>>>>>

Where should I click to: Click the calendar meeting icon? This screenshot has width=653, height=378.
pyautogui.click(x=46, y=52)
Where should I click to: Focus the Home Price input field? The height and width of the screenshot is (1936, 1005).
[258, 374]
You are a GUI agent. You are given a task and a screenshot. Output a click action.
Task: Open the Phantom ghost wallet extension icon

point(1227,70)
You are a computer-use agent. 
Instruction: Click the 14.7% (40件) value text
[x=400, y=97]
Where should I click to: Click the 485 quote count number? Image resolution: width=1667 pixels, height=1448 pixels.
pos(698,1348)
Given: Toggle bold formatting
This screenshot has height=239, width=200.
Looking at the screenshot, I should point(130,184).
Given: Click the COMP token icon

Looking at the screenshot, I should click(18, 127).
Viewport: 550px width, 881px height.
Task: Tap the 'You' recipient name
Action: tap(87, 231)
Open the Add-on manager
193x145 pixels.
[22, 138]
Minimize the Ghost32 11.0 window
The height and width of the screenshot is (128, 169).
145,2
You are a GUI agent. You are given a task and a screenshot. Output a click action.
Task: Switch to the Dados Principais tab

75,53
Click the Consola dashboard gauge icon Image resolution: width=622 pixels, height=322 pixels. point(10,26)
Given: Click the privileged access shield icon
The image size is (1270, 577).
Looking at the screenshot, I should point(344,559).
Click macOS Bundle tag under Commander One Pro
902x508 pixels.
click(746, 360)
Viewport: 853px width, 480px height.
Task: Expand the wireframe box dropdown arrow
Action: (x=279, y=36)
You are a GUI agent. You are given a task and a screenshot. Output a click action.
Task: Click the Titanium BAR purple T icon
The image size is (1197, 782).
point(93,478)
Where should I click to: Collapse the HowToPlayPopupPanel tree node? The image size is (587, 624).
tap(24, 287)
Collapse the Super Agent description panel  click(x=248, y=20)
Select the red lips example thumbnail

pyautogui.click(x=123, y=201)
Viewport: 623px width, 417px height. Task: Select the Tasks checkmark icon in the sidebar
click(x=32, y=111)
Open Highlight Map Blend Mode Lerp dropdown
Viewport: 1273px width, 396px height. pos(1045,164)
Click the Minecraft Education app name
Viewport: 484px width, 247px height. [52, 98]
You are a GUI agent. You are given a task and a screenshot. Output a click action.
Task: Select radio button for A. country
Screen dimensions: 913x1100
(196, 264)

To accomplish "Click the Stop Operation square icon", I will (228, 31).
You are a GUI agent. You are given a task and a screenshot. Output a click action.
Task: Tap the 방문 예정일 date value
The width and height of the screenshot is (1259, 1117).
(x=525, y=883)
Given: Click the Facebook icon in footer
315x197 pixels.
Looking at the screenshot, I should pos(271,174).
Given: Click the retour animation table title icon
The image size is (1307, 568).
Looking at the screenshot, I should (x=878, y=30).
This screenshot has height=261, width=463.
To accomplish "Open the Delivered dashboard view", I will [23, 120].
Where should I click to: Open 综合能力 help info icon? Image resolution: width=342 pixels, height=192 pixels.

<<<<<

> _What is needed_: Copy every one of the records above, character for character, with no changes.

> _Task solution_:
Where should I click to: Click the calendar meeting icon? This screenshot has width=653, height=378.
pyautogui.click(x=46, y=52)
Where should I click to: Focus the Home Price input field? The height and width of the screenshot is (1936, 1005).
[258, 374]
You are a GUI agent. You are given a task and a screenshot. Output a click action.
Task: Open the Phantom ghost wallet extension icon

point(1227,70)
You are a computer-use agent. 
Instruction: Click the 14.7% (40件) value text
[x=400, y=97]
Where should I click to: Click the 485 quote count number? Image resolution: width=1667 pixels, height=1448 pixels.
pos(698,1348)
Given: Toggle bold formatting
This screenshot has height=239, width=200.
Looking at the screenshot, I should point(130,184).
Given: Click the COMP token icon

Looking at the screenshot, I should click(18, 127).
Viewport: 550px width, 881px height.
Task: Tap the 'You' recipient name
Action: tap(87, 231)
Open the Add-on manager
193x145 pixels.
[22, 138]
Minimize the Ghost32 11.0 window
The height and width of the screenshot is (128, 169).
145,2
You are a GUI agent. You are given a task and a screenshot. Output a click action.
Task: Switch to the Dados Principais tab

75,53
Click the Consola dashboard gauge icon Image resolution: width=622 pixels, height=322 pixels. point(10,26)
Given: Click the privileged access shield icon
The image size is (1270, 577).
Looking at the screenshot, I should point(344,559).
Click macOS Bundle tag under Commander One Pro
902x508 pixels.
click(746, 360)
Viewport: 853px width, 480px height.
Task: Expand the wireframe box dropdown arrow
Action: (x=279, y=36)
You are a GUI agent. You are given a task and a screenshot. Output a click action.
Task: Click the Titanium BAR purple T icon
The image size is (1197, 782).
point(93,478)
Where should I click to: Collapse the HowToPlayPopupPanel tree node? The image size is (587, 624).
tap(24, 287)
Collapse the Super Agent description panel  click(x=248, y=20)
Select the red lips example thumbnail

pyautogui.click(x=123, y=201)
Viewport: 623px width, 417px height. Task: Select the Tasks checkmark icon in the sidebar
click(x=32, y=111)
Open Highlight Map Blend Mode Lerp dropdown
Viewport: 1273px width, 396px height. pos(1045,164)
Click the Minecraft Education app name
Viewport: 484px width, 247px height. [52, 98]
You are a GUI agent. You are given a task and a screenshot. Output a click action.
Task: Select radio button for A. country
Screen dimensions: 913x1100
(196, 264)

To accomplish "Click the Stop Operation square icon", I will (228, 31).
You are a GUI agent. You are given a task and a screenshot. Output a click action.
Task: Tap the 방문 예정일 date value
The width and height of the screenshot is (1259, 1117).
(x=525, y=883)
Given: Click the Facebook icon in footer
315x197 pixels.
Looking at the screenshot, I should pos(271,174).
Given: Click the retour animation table title icon
The image size is (1307, 568).
Looking at the screenshot, I should (x=878, y=30).
This screenshot has height=261, width=463.
To accomplish "Open the Delivered dashboard view", I will [23, 120].
Where should I click to: Open 综合能力 help info icon? Image resolution: width=342 pixels, height=192 pixels.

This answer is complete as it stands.